■ EXERCISE DESCRIPTION ■
In the abstract on neural cell type-specific extracellular vesicles below, which hub protein was significantly elevated in astrocyte-specific EVs from Alzheimer's disease brain?

■ EXTRACTED TEXT ■
============

Human neural cell type‐specific extracellular vesicle proteome defines disease‐related molecules associated with activated astrocytes in Alzheimer's disease brain
You, Yang, Satoshi Muraoka, Mark P. Jedrychowski, Jianqiao Hu, Amanda K. McQuade, Tracy Young‐Pearse, Roshanak Aslebagh, et al. 2022. “Human Neural Cell Type‐Specific Extracellular Vesicle Proteome Defines Disease‐Related Molecules Associated with Activated Astrocytes in Alzheimer’s Disease Brain.” Journal of Extracellular Vesicles 11 (1). https://doi.org/10.1002/jev2.12183.
In neurodegenerative diseases, extracellular vesicles (EVs) transfer pathogenic molecules and are consequently involved in disease progression. We have investigated the proteomic profiles of EVs that were isolated from four different humaninduced pluripotent stem cell-derived neural cell types (excitatory neurons, astrocytes, microglia-like cells, and oligodendrocyte-like cells). Novel cell type-specific EV protein markers were then identified for the excitatory neurons (ATP1A3, NCAM1), astrocytes (LRP1, ITGA6), microglia-like cells (ITGAM, LCP1), and oligodendrocytelike cells (LAMP2, FTH1), as well as 16 pan-EV marker candidates, including integrins and annexins. To further demonstrate how cell-type-specific EVs may be involved in Alzheimer’s disease (AD), we performed protein co-expression network analysis and conducted cell type assessments for the proteomes of brain-derived EVs from the control, mild cognitive impairment, and AD cases. A protein module enriched in astrocyte-specific EV markers was most significantly associated with the AD pathology and cognitive impairment, suggesting an important role in AD progression. The hub protein from this module, integrin-β1 (ITGB1), was found to be significantly elevated in astrocyte-specific EVs enriched from the total brain-derived AD EVs and associated with the brain β-amyloid and tau load in independent cohorts. Thus, our study provides a featured framework and rich resource for the future analyses of EV functions in neurodegenerative diseases in a cell type-specific manner.

============

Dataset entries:
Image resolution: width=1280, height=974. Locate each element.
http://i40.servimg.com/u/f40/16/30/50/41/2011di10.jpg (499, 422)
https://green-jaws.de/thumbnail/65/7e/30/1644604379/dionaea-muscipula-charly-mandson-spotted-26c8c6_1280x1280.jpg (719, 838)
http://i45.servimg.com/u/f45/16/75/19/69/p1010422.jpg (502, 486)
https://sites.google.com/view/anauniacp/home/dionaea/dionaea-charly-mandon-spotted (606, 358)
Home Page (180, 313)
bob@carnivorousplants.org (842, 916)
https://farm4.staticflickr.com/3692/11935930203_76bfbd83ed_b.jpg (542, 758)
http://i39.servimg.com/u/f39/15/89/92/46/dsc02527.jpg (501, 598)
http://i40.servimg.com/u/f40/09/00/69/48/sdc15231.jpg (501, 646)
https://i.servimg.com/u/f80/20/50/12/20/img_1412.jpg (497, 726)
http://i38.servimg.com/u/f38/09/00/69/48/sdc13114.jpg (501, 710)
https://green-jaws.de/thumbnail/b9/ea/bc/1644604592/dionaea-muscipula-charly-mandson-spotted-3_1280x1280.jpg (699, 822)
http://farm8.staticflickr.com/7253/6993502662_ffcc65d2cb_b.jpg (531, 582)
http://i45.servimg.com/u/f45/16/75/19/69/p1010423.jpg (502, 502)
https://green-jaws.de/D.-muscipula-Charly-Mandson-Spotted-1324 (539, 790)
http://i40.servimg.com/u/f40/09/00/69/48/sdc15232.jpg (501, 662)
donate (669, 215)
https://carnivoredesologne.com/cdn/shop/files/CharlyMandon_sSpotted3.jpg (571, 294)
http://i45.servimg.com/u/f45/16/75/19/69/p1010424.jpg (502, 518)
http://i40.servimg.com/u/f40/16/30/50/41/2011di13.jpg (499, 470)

============

■ REPLY TO THE TASK ■
Integrin-β1 (ITGB1).